Describe the bug
On switching, NixOS stops the nix-daemon, then parts in the "nix" snippet of the activation script fail, then it starts the nix-daemon again.
To Reproduce
Steps to reproduce the behavior:
Expected behavior
nix-daemon updates are handled in a more graceful fashion.
Metadata
- system: `"x86_64-linux"`
- host os: `Linux 5.3.7, NixOS, 20.03.git.64eab81 (Markhor)`
- multi-user?: `yes`
- sandbox: `yes`
- version: `nix-env (Nix) 2.3.1`
Output:
stopping the following units: NetworkManager-wait-online.service, NetworkManager.service, accounts-daemon.service, alsa-store.service, audit.service, avahi-daemon.service, avahi-daemon.socket, bluetooth.service, colord.service, cups-browsed.service, cups.service, cups.socket, docker-prune.timer, home-manager-flokli.service, kmod-static-nodes.service, network-link-vboxnet0.service, network-local-commands.service, nix-daemon.service, nix-daemon.socket, nix-gc.timer, nscd.service, powertop.service, rngd.service, rtkit-daemon.service, systemd-binfmt.service, systemd-machined.service, systemd-modules-load.service, systemd-networkd-wait-online.service, systemd-networkd.service, systemd-resolved.service, systemd-sysctl.service, systemd-timesyncd.service, systemd-tmpfiles-clean.timer, systemd-tmpfiles-setup-dev.service, systemd-udev-trigger.service, systemd-udevd-control.socket, systemd-udevd-kernel.socket, systemd-udevd.service, tlp.service, udisks2.service, upower.service, vboxnet0.service, wpa_supplicant.service
NOT restarting the following changed units: display-manager.service, [email protected], libvirt-guests.service, libvirtd.service, systemd-backlight@backlight:intel_backlight.service, systemd-backlight@leds:dell::kbd_backlight.service, systemd-fsck@dev-disk-by\x2duuid-027E\x2d4751.service, systemd-journal-flush.service, systemd-logind.service, systemd-random-seed.service, systemd-remount-fs.service, systemd-tmpfiles-setup.service, systemd-udev-settle.service, systemd-update-utmp.service, systemd-user-sessions.service, [email protected], [email protected]
activating the configuration...

Recorded data:
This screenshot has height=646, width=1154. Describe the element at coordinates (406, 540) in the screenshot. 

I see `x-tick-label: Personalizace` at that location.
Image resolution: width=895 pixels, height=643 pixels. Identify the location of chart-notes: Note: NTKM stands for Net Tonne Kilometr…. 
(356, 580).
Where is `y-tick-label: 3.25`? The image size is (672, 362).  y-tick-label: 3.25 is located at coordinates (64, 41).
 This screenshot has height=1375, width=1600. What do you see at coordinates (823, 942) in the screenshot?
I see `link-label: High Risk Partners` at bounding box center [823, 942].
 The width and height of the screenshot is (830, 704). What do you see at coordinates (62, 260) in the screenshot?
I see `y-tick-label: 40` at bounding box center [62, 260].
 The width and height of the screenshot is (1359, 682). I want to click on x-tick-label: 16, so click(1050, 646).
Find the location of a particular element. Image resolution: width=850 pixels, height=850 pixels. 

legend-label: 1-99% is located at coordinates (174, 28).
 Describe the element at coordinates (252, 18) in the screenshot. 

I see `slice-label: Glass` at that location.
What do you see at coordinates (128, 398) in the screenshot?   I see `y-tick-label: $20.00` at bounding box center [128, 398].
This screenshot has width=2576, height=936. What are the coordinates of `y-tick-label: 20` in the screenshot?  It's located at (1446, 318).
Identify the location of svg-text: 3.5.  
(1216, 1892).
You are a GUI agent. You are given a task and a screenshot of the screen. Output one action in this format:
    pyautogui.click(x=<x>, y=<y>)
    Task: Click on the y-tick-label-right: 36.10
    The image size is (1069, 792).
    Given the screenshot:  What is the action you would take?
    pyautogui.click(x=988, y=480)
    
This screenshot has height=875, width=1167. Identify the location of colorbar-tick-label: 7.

Exercise: Copy out the full nix-daemon bug report again, word for word. The listing has no connection to the bug report.

Completed task:
Describe the bug
On switching, NixOS stops the nix-daemon, then parts in the "nix" snippet of the activation script fail, then it starts the nix-daemon again.
To Reproduce
Steps to reproduce the behavior:
Expected behavior
nix-daemon updates are handled in a more graceful fashion.
Metadata
- system: `"x86_64-linux"`
- host os: `Linux 5.3.7, NixOS, 20.03.git.64eab81 (Markhor)`
- multi-user?: `yes`
- sandbox: `yes`
- version: `nix-env (Nix) 2.3.1`
Output:
stopping the following units: NetworkManager-wait-online.service, NetworkManager.service, accounts-daemon.service, alsa-store.service, audit.service, avahi-daemon.service, avahi-daemon.socket, bluetooth.service, colord.service, cups-browsed.service, cups.service, cups.socket, docker-prune.timer, home-manager-flokli.service, kmod-static-nodes.service, network-link-vboxnet0.service, network-local-commands.service, nix-daemon.service, nix-daemon.socket, nix-gc.timer, nscd.service, powertop.service, rngd.service, rtkit-daemon.service, systemd-binfmt.service, systemd-machined.service, systemd-modules-load.service, systemd-networkd-wait-online.service, systemd-networkd.service, systemd-resolved.service, systemd-sysctl.service, systemd-timesyncd.service, systemd-tmpfiles-clean.timer, systemd-tmpfiles-setup-dev.service, systemd-udev-trigger.service, systemd-udevd-control.socket, systemd-udevd-kernel.socket, systemd-udevd.service, tlp.service, udisks2.service, upower.service, vboxnet0.service, wpa_supplicant.service
NOT restarting the following changed units: display-manager.service, [email protected], libvirt-guests.service, libvirtd.service, systemd-backlight@backlight:intel_backlight.service, systemd-backlight@leds:dell::kbd_backlight.service, systemd-fsck@dev-disk-by\x2duuid-027E\x2d4751.service, systemd-journal-flush.service, systemd-logind.service, systemd-random-seed.service, systemd-remount-fs.service, systemd-tmpfiles-setup.service, systemd-udev-settle.service, systemd-update-utmp.service, systemd-user-sessions.service, [email protected], [email protected]
activating the configuration...